Of course Oliver Stone made a movie about Edward Snowden. If the former CIA operative/NSA contractor turned whistleblower/leaker of thousands of documents that prove our government has been spying on its citizens on a massive scale didn’t actually exist, he’s exactly the sort of character a guy like Stone would have invented. Likely, we critics would have complained that he was being too paranoid if he did.
This fictionalized biopic is framed by the non-fictional film Citizenfour, which won the Academy Award in 2015 for best documentary feature. Snowden begins with Edward Snowden (Joseph Gordon-Levitt) meeting with Citizenfour’s director Laura Poitras (Melissa Leo) and Guardian reporter Glenn Greenwald (Zachary Quinto) in a Hong Kong hotel. There, Snowden discusses the releasing of the NSA documents he took from their base in Hawaii. Two sets of flashback sequences fill in Snowden’s professional life and his relationship with girlfriend Lindsay Mills (Shailene Woodley).
It is the scenes with the girlfriend that become the most problematic, storytelling wise. It's understandable that they used that relationship to humanize Snowden and to turn some of the action away from him staring at computer screens, but they add nothing new to the film. We’ve seen the suffering girlfriend with a stressed-out, never-available partner too many times to make it interesting here. Shailene Woodley does her best with what she’s given but her character isn’t fleshed out enough to give the character much depth or import. This dual flashback structure likewise dulls any suspense or drama that the main story builds.
Joseph Gordon-Levitt is excellent as Edward Snowden. We spend a great deal of time staring at his face as he’s exposed to all of the covert spying the United States government is actually doing, and we see every nuance of emotion, every thought process written in his expressions.
Oliver Stone has made a career of documenting relatively recent American history from the Vietnam War to the terrorist attacks on 9/11 and the lives of two presidents (and the assassination of another). Throughout the '80s and early '90s, he consistently made thought-provoking films that deep dived into the American psyche. Since about 1997 starting with Any Given Sunday, he’s floundered a bit, but with Snowden, I’d say he’s back.

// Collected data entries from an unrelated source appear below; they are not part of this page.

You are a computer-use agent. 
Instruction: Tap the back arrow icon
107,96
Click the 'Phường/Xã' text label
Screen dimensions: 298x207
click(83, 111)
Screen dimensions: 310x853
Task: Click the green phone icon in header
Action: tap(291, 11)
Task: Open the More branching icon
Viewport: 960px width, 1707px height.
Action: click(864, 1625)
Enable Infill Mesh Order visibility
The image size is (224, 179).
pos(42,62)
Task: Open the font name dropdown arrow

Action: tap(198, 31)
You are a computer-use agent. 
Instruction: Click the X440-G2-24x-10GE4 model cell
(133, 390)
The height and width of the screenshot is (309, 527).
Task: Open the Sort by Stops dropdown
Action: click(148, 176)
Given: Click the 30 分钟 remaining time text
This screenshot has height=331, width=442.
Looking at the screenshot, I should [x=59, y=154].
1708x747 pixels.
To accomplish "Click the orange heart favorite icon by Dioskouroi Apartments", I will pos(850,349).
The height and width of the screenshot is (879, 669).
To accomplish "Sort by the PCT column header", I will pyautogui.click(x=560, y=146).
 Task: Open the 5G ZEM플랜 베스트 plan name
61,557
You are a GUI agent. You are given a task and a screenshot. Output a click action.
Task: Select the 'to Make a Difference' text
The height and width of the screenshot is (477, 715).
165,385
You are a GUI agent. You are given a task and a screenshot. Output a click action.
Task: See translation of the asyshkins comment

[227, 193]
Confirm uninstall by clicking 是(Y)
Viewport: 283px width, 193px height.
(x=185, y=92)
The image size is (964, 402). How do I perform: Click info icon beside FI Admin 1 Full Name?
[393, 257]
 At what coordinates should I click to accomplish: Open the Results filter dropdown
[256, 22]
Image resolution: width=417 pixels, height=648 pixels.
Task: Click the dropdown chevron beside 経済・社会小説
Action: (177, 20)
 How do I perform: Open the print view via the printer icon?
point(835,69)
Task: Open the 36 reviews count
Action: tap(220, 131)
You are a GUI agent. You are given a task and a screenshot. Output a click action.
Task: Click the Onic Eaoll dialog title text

There are hints of his film JFK all over Snowden. Like that presidential assasination, the revelations that our government is spying on us - not just suspected terrorists, but all of us - has ripped a deep tear into our cultural identity. This post-9/11 world is an Orwellian nightmare come true and Snowden showed all those tin-foiled-hat nutters out there that may they actually are onto something. Stone infuses his film with levels of paranoia that don’t quite reach the levels he climbed in JFK but echo them. His hand as director is always steady and and his craft hasn’t been better in years.
Unfortunately, the story he’s telling never quite lives up to that craft. Ultimately, Snowden is a pretty standard biopic about a man who remains in the national spotlight and whose life has been regularly covered by the daily news. I’m not one who has more than a cursory knowledge of Edward Snowden outside of the headlines and while I certainly had blank spaces filled in for me by watching the film, I’m not sure that it's led me to care. What Snowden revealed is deeply important and his actions continue to provoke enraged conversations that our country desperately needs to have. I’m just not sure a dramatized version of him fighting with his girlfriend sheds any light on the matter.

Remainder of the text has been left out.